Cloudflare outage on November 18, 2025

This outage caused a lot of websites to fail, including two that I accessed that day.

https://blog.cloudflare.com/18-november-2025-outage/

Summary:

  • A permissions change in ClickHouse caused metadata queries to include both “default” and “r0” tables, doubling returned rows for the feature file generator.​

  • The sudden increase in features in the file pushed it over the 200-feature limit in the core proxy Bot Management code, triggering repeated failures.​

  • The system tried to handle and propagate new files rapidly, but panics and unhandled errors in Rust code (Result::unwrap() on Err values) caused the widespread 5xx errors.

Cloudflare’s Bot Management is a system designed to detect, score, and manage automated traffic (bots) across its network. It uses machine learning models that analyze incoming web requests to determine whether each request is likely generated by a human or by an automated script (bot).

This is a common problem – we implement something to protect something else, and it ends up causing a problem that compromises the original service.
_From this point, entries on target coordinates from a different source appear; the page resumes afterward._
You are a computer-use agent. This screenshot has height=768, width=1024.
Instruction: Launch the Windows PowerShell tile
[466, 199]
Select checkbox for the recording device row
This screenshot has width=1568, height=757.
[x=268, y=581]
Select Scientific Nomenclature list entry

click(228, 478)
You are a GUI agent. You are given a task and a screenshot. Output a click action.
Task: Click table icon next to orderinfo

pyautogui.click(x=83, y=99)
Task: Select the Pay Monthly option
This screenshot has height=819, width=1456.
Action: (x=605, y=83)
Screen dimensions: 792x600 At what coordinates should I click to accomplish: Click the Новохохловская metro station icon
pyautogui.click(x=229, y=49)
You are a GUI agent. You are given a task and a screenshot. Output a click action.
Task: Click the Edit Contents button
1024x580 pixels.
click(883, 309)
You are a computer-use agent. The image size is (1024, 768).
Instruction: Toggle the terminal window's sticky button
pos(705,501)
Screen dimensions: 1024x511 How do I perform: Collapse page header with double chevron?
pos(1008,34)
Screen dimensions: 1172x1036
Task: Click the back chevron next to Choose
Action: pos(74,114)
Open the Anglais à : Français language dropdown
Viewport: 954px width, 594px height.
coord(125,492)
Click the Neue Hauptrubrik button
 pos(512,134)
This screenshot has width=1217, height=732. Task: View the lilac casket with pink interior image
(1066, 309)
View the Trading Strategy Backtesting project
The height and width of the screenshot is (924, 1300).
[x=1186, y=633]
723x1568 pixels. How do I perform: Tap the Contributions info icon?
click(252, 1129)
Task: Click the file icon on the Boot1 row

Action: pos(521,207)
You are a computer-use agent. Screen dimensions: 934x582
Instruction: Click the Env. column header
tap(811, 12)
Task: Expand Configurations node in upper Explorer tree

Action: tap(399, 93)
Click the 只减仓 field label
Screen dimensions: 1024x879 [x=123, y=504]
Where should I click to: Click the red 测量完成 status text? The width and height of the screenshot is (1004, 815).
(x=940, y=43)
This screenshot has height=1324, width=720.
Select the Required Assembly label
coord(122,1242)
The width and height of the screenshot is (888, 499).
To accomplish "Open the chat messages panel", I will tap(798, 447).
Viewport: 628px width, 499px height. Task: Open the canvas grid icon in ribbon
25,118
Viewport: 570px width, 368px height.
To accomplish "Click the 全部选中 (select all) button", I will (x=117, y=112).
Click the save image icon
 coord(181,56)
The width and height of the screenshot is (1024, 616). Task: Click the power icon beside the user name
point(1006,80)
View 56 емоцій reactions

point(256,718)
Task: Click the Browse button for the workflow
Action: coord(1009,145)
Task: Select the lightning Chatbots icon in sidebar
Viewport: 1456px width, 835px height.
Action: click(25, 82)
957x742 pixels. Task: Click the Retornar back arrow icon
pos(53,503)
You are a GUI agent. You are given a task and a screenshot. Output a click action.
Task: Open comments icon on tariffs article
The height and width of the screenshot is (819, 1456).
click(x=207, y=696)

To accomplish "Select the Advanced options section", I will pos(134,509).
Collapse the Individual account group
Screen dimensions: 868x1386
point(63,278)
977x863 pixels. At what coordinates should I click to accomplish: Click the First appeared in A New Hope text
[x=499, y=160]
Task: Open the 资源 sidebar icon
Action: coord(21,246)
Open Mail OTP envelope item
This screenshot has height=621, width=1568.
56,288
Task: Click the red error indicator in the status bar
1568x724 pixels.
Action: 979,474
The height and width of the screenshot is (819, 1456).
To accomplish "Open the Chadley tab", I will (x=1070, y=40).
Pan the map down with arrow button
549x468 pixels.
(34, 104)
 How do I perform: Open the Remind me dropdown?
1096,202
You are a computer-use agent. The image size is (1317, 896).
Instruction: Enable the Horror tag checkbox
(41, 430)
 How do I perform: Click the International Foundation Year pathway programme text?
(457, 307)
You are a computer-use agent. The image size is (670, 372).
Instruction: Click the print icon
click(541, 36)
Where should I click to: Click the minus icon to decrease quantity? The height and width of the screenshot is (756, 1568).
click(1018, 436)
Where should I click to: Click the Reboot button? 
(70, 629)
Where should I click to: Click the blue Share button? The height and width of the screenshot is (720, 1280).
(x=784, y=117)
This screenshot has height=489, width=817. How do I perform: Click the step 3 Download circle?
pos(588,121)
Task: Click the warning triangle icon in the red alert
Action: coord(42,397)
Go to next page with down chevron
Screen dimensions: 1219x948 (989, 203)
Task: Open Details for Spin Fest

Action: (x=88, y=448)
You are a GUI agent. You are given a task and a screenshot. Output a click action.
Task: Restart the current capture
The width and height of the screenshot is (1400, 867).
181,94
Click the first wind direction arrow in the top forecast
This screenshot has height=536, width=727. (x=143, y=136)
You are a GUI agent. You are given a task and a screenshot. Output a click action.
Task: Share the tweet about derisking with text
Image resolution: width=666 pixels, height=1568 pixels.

In hardware, we sometimes see this with watchdog circuits that go awry in various edge conditions.

was github downtime related to this as well ?

I think this was a separate incident.

Even using rust is not panacea

2 Likes

I am increasing wondering why I bother with Cloudflare .

Initially it’s so good but if you build your architecture such that you don’t need load balancing you can work around the Any cast pricing that Cloudflare provides.

It’s a deal with the devil if you proxy . They see all traffic unencrypted from them to your servers and do what they will . You get free global load balancing g to your regions and bots protection .

It’s not a great long term way is what I am saying .

Let’s encrypt and the grateful dead dude should create a BGP / Anycast network . It’s the perfect next step , because they are already doing the first step anyway

2 Likes